Imagine for a moment how our water used to be. We filled our glasses from the kitchen faucet, tasted how it clearly sweetened the tongue and coolly relaxed the throat, thoroughly quenching our thirst. Such is the grand way to savor the greatness of just plain water. Not one drop of chlorine touched this water, which came directly from our well. That was a mere 60 years ago. Many times the children and I enjoyed picnics and swimming at our special places along Pacheco Creek where the water flowed clear and blue with pools deep enough for diving.

Mr. Hawkins, who lived across the way on Orchard Road, remembered Indian tents that sprouted in secluded places along the Creek. Fred Sharp on Barnheisel Road used to tell how salmon could still be found in the creek waters. Now 60 years later, water no longer flows in the Pacheco even though San Benito Water District releases water from the San Luis Project to percolate through gravel strata and replenish the aquifer.

This, of course, is a shared aquifer belonging to all the people of San Benito County. Now with the growth of population and agriculture, greater demands are made on our water, requiring constant vigilance.

I love the embrace of our surrounding hills. They not only please visually but also give us our water. Excess rainwater running off hills makes its way through rocky creeks and percolates to the aquifers. This water cycle functions miraculously except for one interference. More demand produces more contaminants. Deeper water gathers more hardness from calcium and magnesium salts. Surface run-off picks up more animal waste and bacteria. Surface evaporation from ponds, lakes and ocean gathers up only the water to rise into rain clouds. The salts and particulates remain below to concentrate in ground water. Thus, the ocean gets saltier and so do the lakes and ponds, especially the toxic ponds left during fracking in south San Benito County. Truly scary is the toxic water re-injected under ground during fracking. Toxic chemicals like benzene, toluene and hydrofluoric acid filter through gravel to reach our aquifers. Toxic pools left above ground evaporate to poison our air, increasing suffering for those with allergies, asthma and lung diseases.

Howard Harris, one of the founders of San Benito Water District, wrote a weekly Free Lance column called “It Seems to Me.” It seems to me that fracking would shock him. So compare our water situation now to what it was a mere 60 years ago. Do you agree that good logic requires us to conserve and protect our precious water? And not allow a few corporations to waste and over-use 5 million gallons per well to extract oil for an open global market that neither benefits us nor our country? You will get a chance to exercise clear cool logic on the November ballot. Choose wisely.

- - - - -

**PROBLEM**
Update the essay on San Benito County water by writing out everything from "Mr. Hawkins, who" down to "replenish the aquifer." with "salmon" changed to "steelhead trout".

**PROVIDED DATA**
- - - - -

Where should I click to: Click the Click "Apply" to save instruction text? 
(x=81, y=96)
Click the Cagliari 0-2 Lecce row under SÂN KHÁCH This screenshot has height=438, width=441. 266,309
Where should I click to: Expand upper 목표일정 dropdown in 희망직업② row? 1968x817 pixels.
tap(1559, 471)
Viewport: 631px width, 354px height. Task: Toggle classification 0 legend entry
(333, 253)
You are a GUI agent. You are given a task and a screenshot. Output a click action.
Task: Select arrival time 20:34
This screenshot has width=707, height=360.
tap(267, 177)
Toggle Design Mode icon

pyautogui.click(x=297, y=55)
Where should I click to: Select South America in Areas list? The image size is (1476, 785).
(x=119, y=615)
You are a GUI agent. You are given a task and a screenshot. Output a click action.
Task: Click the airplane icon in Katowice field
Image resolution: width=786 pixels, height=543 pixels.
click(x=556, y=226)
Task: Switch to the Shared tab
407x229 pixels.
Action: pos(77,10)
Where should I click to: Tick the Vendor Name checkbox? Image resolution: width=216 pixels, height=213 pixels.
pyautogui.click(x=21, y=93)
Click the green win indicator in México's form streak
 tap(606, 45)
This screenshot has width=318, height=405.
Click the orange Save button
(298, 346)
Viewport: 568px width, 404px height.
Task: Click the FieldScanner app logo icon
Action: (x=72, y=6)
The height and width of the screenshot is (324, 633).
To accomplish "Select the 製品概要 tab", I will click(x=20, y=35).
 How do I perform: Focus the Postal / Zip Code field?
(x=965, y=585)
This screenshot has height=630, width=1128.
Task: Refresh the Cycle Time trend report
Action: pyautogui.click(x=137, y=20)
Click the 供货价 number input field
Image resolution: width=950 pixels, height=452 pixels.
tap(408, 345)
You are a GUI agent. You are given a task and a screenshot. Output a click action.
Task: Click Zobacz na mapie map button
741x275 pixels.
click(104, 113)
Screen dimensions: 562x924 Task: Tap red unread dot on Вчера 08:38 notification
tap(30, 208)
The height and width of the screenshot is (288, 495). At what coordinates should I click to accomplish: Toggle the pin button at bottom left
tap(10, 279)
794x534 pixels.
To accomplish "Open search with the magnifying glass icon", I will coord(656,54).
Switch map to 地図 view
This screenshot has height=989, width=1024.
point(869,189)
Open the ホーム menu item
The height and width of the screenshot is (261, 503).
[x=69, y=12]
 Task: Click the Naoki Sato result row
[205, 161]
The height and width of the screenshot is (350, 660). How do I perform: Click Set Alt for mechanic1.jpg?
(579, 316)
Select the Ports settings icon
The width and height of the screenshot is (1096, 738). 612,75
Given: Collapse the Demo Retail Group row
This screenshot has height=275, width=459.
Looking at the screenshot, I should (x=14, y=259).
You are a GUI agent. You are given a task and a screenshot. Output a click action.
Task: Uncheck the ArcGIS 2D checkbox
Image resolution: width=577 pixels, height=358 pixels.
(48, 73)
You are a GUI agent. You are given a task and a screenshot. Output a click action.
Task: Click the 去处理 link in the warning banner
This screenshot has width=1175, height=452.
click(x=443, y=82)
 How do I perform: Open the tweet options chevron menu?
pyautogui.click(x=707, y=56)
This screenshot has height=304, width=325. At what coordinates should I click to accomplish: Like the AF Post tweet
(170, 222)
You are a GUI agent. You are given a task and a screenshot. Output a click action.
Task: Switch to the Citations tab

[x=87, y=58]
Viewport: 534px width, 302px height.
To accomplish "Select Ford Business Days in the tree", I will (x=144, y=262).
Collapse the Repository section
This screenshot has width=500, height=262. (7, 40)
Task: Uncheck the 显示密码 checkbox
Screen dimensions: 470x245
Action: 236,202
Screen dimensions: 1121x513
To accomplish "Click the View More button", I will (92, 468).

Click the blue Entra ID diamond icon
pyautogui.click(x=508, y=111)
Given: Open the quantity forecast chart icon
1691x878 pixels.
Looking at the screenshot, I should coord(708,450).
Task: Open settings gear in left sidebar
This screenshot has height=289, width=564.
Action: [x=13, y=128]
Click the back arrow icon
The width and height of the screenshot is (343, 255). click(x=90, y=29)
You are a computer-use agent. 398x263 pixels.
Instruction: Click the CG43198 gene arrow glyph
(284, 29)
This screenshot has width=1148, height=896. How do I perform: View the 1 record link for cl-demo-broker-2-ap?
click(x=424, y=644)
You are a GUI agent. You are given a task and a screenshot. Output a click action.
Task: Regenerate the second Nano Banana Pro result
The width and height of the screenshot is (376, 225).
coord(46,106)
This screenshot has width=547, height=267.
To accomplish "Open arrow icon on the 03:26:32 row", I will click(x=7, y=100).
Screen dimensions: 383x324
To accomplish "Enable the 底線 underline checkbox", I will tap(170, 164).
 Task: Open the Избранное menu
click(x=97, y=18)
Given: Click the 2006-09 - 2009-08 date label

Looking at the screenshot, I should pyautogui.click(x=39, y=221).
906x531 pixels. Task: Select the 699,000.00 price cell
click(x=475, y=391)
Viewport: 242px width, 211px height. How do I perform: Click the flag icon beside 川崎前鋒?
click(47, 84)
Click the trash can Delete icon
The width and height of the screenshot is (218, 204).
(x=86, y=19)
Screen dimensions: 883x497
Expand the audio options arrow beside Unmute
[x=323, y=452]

- - - - -

**TASK ANSWER**
Mr. Hawkins, who lived across the way on Orchard Road, remembered Indian tents that sprouted in secluded places along the Creek. Fred Sharp on Barnheisel Road used to tell how steelhead trout could still be found in the creek waters. Now 60 years later, water no longer flows in the Pacheco even though San Benito Water District releases water from the San Luis Project to percolate through gravel strata and replenish the aquifer.